27 de fevereiro de 2016 | N° 18458
DAVID COIMBRA
Chega de alienação
Agora, com o fim do Carnaval e a reabertura da temporada, o que espero é que o futebol não se contamine pelos humores da política. Deixem as paixões para governistas e oposicionistas. No futebol, o que se quer é a seriedade e a serenidade, a reflexão e a competência.
Porque, por favor!, esse povo só quer saber de política, política, política. Se o brasileiro usasse 10% do tempo que gasta discutindo política para pensar nos problemas do futebol, nossos times estariam em outra situação.
Mas, não. O brasileiro é um povo alienado. Seus interesses são eleições e debates no Congresso. O resto? É o resto. Política: o ópio do povo.
É a decadência dos tempos. São as novas gerações. Houve época em que discutíamos a escalação da Seleção Brasileira como hoje as pessoas discutem a formação do ministério. Aliás, foi isso que o técnico alegretense-comunista-botafoguense-gremista-jornalista João Saldanha mandou dizer para o presidente-general-ditador-gremista-bajeense Emílio Garrastazu Médici em 1969. Médici sugeriu que Saldanha convocasse o centroavante Dario, o Peito de Aço, para a Copa de 1970. Saldanha tascou:
– O presidente nunca me ouviu quando escalou o ministério. Por que diabos eu teria que ouvi-lo agora para escalar a Seleção?
Dizem que foi por essa frase que Saldanha perdeu o cargo. Não foi só por isso. Ele já havia arrumado uma fieira de problemas com dirigentes e jogadores. Um deles com, imagine, Pelé. Saldanha dizia que Pelé sofria de problemas graves de visão. “O negão está ficando cego”, chegou a confidenciar a amigos. Há quem suspeite de que se tratava de uma preparação para o corte de Pelé. Se era, felizmente Saldanha foi cortado antes.
Mas o que interessa nessa história é mostrar que o que motivava o brasileiro, naqueles anos dourados, era o futebol. E tínhamos Pelé e Tostão, e a gurizada cantava uma paródia de Criança Feliz pelas ruas:
Tomava café
Se eu fosse o Tostão
Tirava o calção
Quer maior expressão de brasilidade?
Mas não eram apenas as crianças. Os melhores compositores se debruçavam sobre o futebol para fazer suas canções. O sambista Luiz Américo foi autor de um dos grandes versos do cancioneiro popular. O seguinte:
Bateu o leiteiro na porta
E gritou bom dia
As luzes já se apagaram
Só não vejo Maria
Uma delicada poesia a respeito de um homem que, por amor, aceita até a traição da mulher amada, apesar da advertência dos amigos. Sim, porque, a folhas tantas, Luiz Américo confessa:
Os meus amigos me falam:
“Esquece a Maria
Ela nasceu com o samba
Ela é da folia”
Às vezes chego a pensar que é pura verdade
Mas, se ela demora a voltar, esqueço a realidade
Eis a paixão vencendo o intelecto. Como sempre.
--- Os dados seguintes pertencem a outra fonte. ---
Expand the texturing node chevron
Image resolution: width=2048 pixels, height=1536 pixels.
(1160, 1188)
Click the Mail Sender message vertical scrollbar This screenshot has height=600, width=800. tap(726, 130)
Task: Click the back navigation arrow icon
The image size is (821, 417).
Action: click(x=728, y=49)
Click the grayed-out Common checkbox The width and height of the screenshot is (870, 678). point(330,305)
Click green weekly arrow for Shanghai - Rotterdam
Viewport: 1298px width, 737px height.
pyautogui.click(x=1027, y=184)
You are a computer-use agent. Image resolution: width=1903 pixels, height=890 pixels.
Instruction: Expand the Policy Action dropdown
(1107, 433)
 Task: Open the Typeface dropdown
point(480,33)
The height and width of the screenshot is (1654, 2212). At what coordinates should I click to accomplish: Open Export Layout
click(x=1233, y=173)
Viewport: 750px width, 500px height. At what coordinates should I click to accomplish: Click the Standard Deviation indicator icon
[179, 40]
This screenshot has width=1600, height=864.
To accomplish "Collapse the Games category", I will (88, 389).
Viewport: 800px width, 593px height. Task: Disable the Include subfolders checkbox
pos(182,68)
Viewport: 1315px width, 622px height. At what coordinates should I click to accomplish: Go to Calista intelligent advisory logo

Mas o que queria falar, acerca de Luiz Américo, é que seu maior sucesso foi, justamente, um samba em que ele debate a escalação da Seleção que disputaria a Copa de 1974. Camisa 10 é o título, em referência à falta que o time já sentia de Pelé. Na letra, o compositor aconselha o treinador:
“Desculpa, seu Zagallo, mexe nesse time que tá muito fraco”.
E depois cita alguns jogadores da época: Flecha, ponta que, junto com o volante Ivo, foi trocado pelo Grêmio por Tarciso, depois chamado de Flecha Negra; Jairzinho, o Furacão da Copa de 1970; Rivellino, o Garoto do Parque, o Patada Atômica, o melhor de todos depois do melhor de todos, Pelé; Luizão Pereira e Leão, ambos da Academia do Palmeiras; Palhinha, do Cruzeiro, que calçava 37 e meio, só usava chuteiras feitas na Europa e que, apesar do cabelo à escovinha, era o último a sair do vestiário, porque ficava se penteando.
Jogadores! Nós cantávamos jogadores! Nós éramos campeões! Hoje, só queremos discutir Dilmas, Lulas, Aécios, Fernandos Henriques, Cunhas. Por isso estamos assim. Quando voltaremos a ser brasileiros?